SHORT EXERCISE → Copy the records from the line with "The height and" through the line with "pos(245,96)", swapping "header" for "heading" and changing nothing else. Leave out the pictures.

DATA EXTRACT →
== == ==
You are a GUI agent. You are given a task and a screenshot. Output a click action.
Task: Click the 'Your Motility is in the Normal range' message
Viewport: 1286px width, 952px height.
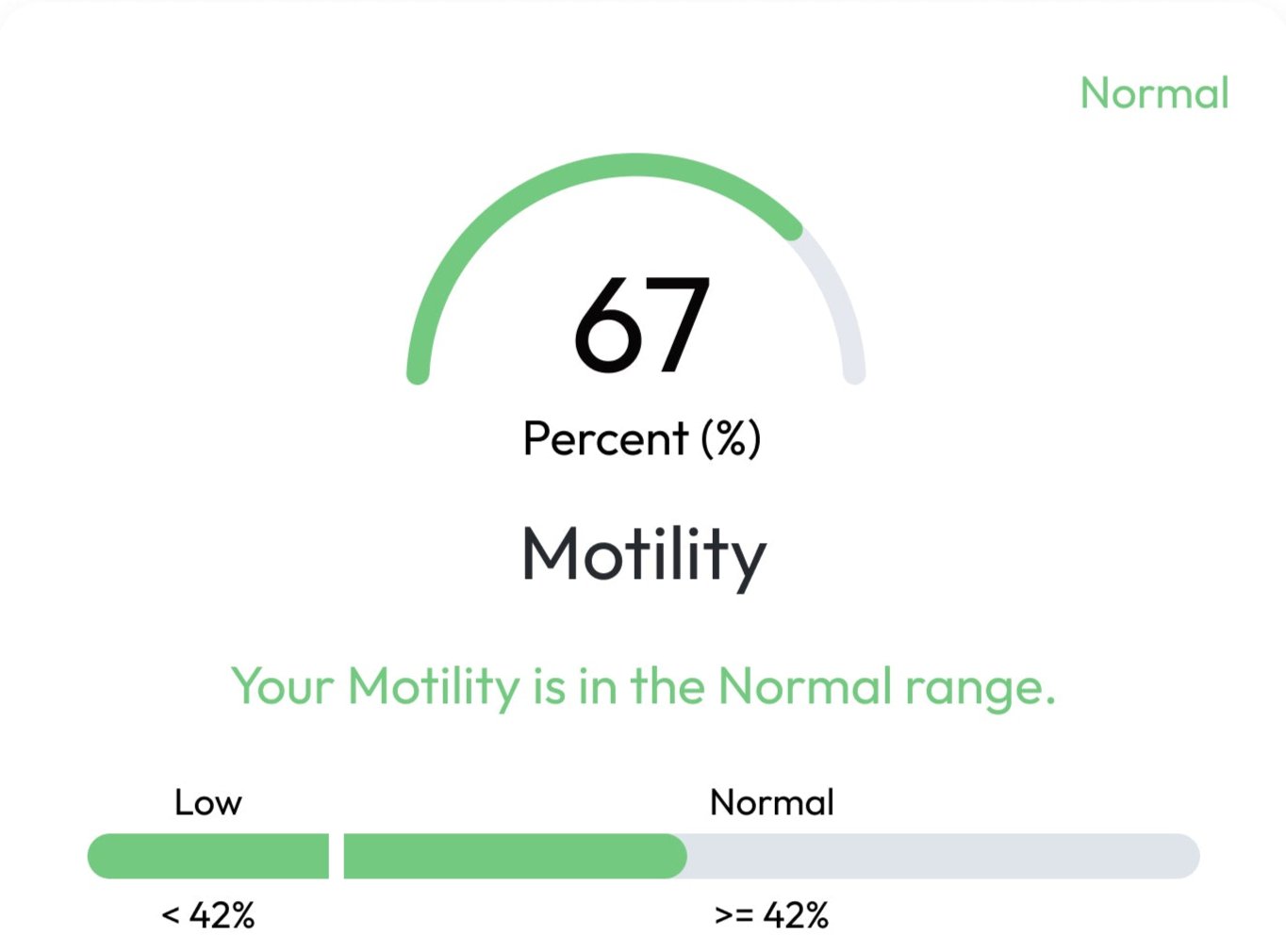tap(643, 686)
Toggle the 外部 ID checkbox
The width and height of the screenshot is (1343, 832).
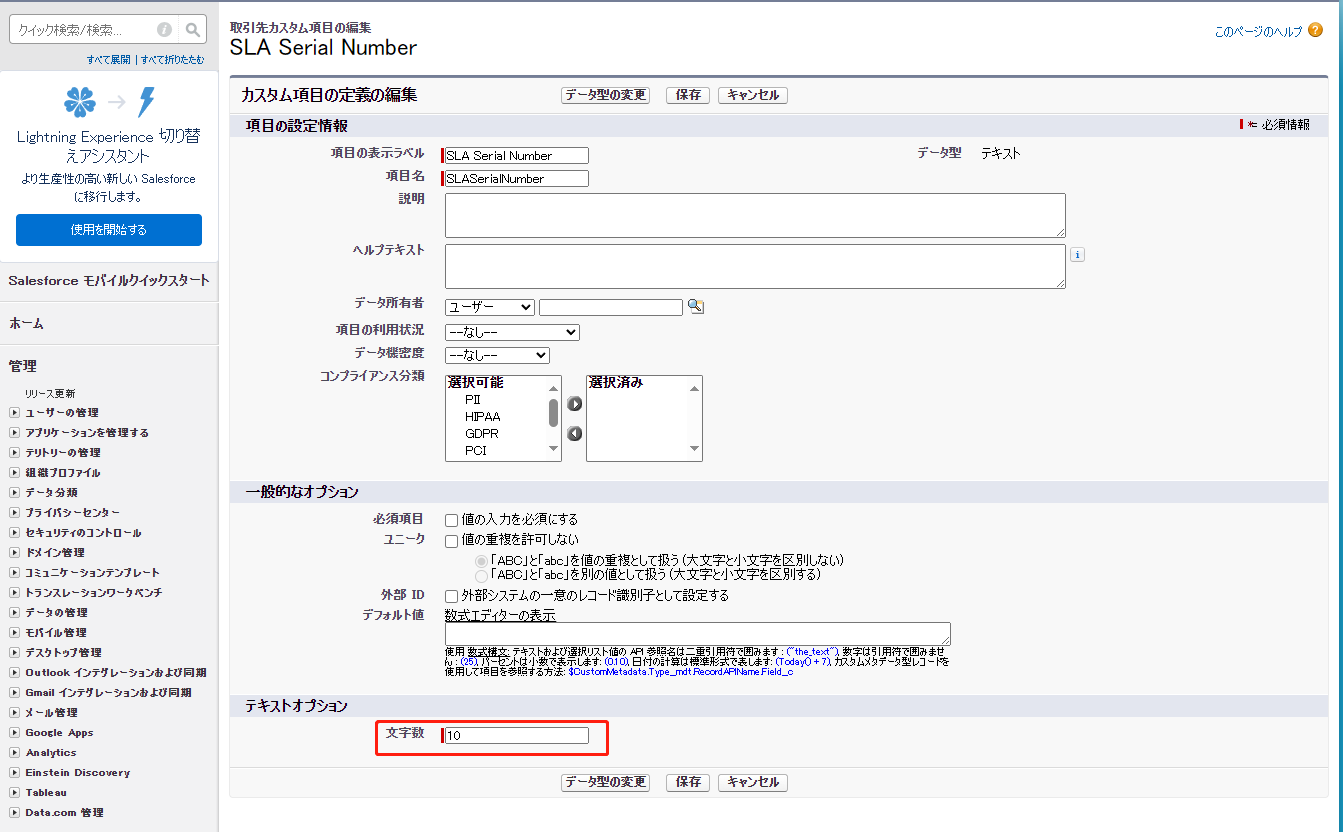tap(452, 596)
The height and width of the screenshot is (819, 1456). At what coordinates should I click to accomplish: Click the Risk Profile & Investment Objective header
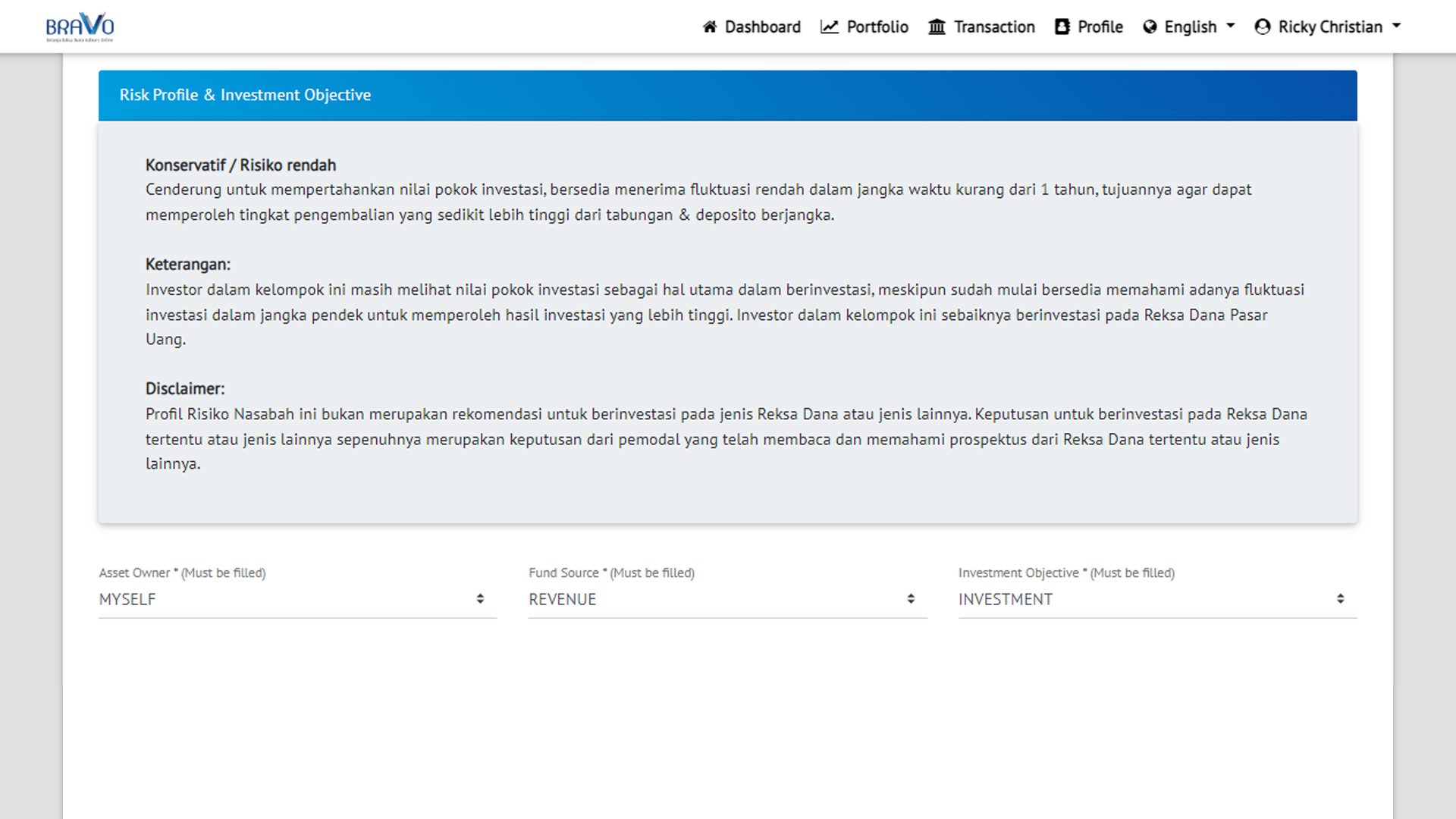pos(245,96)
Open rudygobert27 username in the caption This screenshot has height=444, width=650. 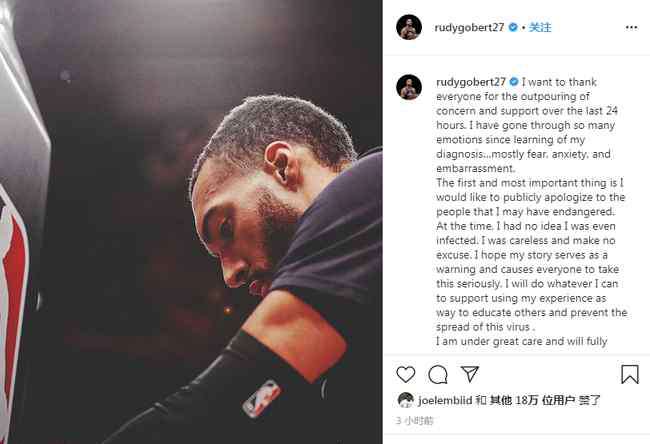pyautogui.click(x=471, y=82)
== == ==
WRITTEN RESPONSE →
The height and width of the screenshot is (819, 1456). At what coordinates should I click to accomplish: Click the Risk Profile & Investment Objective heading
pos(245,96)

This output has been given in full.